Cynthia, myself and friends Ralf Nabong and Peter Ting were at Bangkong Kahoy at the foothills of Mt. Banahaw. We three guys stationed ourselves at the deck of Ramon Quisumbing's house waiting for the Plain Bush-hens to appear. Resort owner, Dion Pullan, placed some bananas at the walkway hoping to lure the elusive birds into the open. As we waited, Cynthia ventured into the nearby lawn following the bird sounds that she kept hearing.
Minutes passed. Ralf looked at the bananas through his binoculars and was surprised to see a huge rat feasting on it! No wonder the bush-hens chose not to show up. While we were shaking our heads at missing a possible lifer, Cynthia came and showed us a photo of a bird she had just photographed. It was in the trees near the lawn, she said, along with other birds. It was a Citrine Canary-Flycatcher.
We all darted to the lawn and sure enough, birds were all over! The wave had began. Aside from the Citrine Canary-Flycatchers were Blue-headed Fantails, Mountain and Yellowish White-eyes and Elegant Tits. Although I have seen and photographed these birds before, I was so glad that both Ralf and Peter were having a blast at taking the pictures of their lifers.
The wave came at least three times in a span of about three hours. During one of the lulls, I was wondering aloud why the Sulphur-billed Nuthatches seem to be absent from the flock. While I was about to descend to the lawn (coming from the main deck) I noticed something moving along the mossy trunk of a tall tree. At first I thought it was just another Philippine Pygmy Woodpecker which were surprisingly quite plentiful that morning. Looking through my lens, my heart skipped a beat as I realized that it was a Nuthatch! Two of them even. I yelled at my friends who flew from the deck to my side in an instant. And the photographic frenzy once again ensued.

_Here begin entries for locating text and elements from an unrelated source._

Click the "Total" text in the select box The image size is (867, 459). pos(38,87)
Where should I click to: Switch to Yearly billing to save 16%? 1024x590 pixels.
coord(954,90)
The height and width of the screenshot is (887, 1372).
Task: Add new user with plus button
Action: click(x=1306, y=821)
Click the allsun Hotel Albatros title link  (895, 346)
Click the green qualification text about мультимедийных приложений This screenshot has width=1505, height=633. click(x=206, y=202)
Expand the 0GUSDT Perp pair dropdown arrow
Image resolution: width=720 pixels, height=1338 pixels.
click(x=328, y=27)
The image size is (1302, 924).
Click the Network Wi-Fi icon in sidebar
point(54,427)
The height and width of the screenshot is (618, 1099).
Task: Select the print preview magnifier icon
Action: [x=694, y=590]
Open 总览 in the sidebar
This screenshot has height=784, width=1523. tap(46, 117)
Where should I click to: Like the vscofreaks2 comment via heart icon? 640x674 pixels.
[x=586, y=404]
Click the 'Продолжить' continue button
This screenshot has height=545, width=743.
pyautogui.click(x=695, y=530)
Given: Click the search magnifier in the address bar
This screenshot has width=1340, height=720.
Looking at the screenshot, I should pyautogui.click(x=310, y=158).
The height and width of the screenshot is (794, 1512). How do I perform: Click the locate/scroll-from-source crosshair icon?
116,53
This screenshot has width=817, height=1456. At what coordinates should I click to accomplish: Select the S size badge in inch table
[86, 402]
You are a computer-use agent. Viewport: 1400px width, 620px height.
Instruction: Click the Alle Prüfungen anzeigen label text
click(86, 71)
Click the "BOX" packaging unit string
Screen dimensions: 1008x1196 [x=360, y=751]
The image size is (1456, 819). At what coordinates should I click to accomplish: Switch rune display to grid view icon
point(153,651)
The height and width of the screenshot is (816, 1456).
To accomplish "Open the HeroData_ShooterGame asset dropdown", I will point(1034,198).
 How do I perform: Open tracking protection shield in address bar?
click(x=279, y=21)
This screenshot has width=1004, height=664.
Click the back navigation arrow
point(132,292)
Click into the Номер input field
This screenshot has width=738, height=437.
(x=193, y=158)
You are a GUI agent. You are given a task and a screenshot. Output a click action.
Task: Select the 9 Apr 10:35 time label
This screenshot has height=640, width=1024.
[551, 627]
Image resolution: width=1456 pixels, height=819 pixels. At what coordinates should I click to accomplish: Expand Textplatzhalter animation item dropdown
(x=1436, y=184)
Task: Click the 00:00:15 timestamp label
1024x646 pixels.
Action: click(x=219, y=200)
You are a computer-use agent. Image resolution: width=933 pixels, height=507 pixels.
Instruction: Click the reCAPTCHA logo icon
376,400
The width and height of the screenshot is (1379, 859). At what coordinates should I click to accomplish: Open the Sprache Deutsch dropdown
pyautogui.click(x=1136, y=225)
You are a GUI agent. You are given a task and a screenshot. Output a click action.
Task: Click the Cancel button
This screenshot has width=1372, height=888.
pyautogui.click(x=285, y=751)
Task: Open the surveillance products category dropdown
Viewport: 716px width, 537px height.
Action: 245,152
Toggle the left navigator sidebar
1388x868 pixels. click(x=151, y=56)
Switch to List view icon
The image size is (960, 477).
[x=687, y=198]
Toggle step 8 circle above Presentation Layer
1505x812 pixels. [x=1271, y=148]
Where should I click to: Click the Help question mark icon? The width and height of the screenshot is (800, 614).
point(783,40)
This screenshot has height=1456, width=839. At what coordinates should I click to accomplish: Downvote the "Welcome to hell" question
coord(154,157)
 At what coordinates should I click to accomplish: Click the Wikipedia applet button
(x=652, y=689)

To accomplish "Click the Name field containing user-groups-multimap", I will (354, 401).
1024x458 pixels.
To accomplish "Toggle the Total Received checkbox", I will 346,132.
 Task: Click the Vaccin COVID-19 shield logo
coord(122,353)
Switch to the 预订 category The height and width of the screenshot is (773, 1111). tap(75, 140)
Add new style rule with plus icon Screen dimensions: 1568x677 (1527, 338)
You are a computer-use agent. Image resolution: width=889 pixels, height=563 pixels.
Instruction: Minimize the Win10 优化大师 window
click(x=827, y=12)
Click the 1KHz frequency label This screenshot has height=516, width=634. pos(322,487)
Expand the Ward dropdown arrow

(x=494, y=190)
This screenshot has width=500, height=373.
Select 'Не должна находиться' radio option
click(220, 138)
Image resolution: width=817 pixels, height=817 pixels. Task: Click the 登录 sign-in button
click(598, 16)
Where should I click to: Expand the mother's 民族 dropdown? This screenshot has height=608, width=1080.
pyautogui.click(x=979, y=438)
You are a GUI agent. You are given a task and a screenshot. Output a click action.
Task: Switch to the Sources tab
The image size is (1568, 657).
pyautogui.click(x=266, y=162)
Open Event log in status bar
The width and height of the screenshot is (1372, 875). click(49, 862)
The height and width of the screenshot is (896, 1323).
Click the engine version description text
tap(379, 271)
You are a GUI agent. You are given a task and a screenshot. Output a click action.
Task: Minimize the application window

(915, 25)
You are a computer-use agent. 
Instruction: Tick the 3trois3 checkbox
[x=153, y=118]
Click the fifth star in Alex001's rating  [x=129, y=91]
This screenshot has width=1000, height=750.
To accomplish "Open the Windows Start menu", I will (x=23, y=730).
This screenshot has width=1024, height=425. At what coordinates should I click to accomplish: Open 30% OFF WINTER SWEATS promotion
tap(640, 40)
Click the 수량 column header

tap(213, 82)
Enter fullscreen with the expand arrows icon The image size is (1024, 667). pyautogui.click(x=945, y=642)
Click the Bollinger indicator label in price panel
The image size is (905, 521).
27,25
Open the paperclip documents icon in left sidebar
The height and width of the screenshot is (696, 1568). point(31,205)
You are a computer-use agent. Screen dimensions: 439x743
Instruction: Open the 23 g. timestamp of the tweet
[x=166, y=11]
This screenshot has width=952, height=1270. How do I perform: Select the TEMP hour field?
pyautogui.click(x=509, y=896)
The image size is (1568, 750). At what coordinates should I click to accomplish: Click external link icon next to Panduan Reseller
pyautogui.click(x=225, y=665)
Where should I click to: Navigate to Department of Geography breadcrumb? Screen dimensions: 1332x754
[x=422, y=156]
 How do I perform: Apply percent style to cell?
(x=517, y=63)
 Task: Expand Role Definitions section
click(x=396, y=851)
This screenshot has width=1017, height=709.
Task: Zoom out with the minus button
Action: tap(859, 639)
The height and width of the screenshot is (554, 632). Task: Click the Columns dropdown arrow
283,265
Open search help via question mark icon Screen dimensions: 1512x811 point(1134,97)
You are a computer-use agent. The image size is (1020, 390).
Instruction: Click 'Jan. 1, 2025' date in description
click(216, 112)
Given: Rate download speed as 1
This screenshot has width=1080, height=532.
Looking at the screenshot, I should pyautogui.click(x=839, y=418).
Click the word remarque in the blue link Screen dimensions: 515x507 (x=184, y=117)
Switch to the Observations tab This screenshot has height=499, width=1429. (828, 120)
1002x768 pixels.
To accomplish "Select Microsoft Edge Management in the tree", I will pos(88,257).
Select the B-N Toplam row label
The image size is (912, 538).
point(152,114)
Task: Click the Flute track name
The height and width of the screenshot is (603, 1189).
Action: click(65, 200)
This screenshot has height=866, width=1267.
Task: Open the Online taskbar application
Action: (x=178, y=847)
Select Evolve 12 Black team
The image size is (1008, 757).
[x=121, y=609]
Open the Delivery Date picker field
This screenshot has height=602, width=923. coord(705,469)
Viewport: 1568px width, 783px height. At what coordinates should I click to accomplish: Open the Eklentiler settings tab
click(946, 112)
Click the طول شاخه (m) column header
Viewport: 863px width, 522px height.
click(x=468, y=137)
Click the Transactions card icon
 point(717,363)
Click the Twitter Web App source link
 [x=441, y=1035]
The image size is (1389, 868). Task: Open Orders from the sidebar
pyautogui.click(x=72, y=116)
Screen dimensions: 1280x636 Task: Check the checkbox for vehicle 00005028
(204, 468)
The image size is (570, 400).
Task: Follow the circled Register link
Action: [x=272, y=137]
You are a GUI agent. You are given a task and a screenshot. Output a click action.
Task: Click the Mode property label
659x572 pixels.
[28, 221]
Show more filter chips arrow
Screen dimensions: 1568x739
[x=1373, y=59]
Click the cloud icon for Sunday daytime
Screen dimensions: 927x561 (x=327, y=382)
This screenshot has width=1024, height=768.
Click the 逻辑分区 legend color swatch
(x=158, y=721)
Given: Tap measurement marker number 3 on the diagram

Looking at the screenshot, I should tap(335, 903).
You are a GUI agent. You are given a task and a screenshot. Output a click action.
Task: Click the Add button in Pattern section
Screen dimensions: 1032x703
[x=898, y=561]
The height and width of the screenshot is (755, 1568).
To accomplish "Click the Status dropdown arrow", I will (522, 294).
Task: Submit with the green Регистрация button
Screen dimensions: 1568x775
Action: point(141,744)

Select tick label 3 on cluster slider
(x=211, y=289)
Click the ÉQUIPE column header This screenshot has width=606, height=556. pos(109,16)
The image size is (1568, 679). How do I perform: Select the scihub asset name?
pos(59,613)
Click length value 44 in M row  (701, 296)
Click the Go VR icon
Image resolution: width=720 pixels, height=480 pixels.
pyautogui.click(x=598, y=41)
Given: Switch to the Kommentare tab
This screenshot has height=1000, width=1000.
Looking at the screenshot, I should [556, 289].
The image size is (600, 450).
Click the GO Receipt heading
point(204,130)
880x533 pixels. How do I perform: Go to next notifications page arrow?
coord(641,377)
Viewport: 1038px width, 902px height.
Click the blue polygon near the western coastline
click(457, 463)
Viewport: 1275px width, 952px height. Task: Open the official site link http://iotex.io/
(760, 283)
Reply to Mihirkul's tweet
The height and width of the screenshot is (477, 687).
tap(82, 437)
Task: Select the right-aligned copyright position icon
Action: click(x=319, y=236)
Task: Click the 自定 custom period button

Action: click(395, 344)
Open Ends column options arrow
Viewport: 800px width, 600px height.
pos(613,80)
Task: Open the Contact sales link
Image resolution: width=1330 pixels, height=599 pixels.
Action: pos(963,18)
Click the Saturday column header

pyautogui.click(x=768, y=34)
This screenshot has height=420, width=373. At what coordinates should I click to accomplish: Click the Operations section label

Ten o'clock and lull time. We evaluated our situation. Having already turned down Ramon's invitation to explore the higher elevations due to time constraints, we all agreed to pack-up and head for Villa Escudero where Ralf's family is waiting for him.
We entered Villa Escudero via the Hacienda route which passes through some lush grassland and coconut groves. A preening Paddyfield Pipit greeted us at the rotonda. Blue-tailed Bee-eaters and White-breasted Woodswallows were perched on the electric wires offering good photo ops.
As we proceeded to the lunch area, we met our gracious host Mela Balcazar, who regaled us with tales of awesome birding in Zamboanga City.
The lunch area which was next to a cascading wall of water was packed! Weekend vacationers were enjoying the sumptuous lunch while having their feet immersed in cool, running river water. We of course joined in and gorged ourselves with the delicious native fare.
After lunch, Ralf, Peter and myself staked out the Indigo-banded Kingfisher. The presence of tons of people prevented it from returning to its usual haunt. An insouciant Grey Wagtail however stayed close by and itself feasted on its own buffet of insects.
Even when the dining area eventually emptied out, the resident kingfisher remained distant. One glimpse of its silhouette was all that we got in almost three hours of waiting. As a consolation, two Philippine Coucals chased each other among the trees by the river.
At three in the afternoon we decided to call it a day. It was a good birding day for us, especially Peter who is quite new into bird photography. Practically every species that we saw were lifers for him. In my case, although I missed two out of three of my target lifers at Bangkong Kahoy (Plain Bush-hen and Island Flycatcher) I managed to get the third one (Green-backed Whistler). That made me whistle in delight.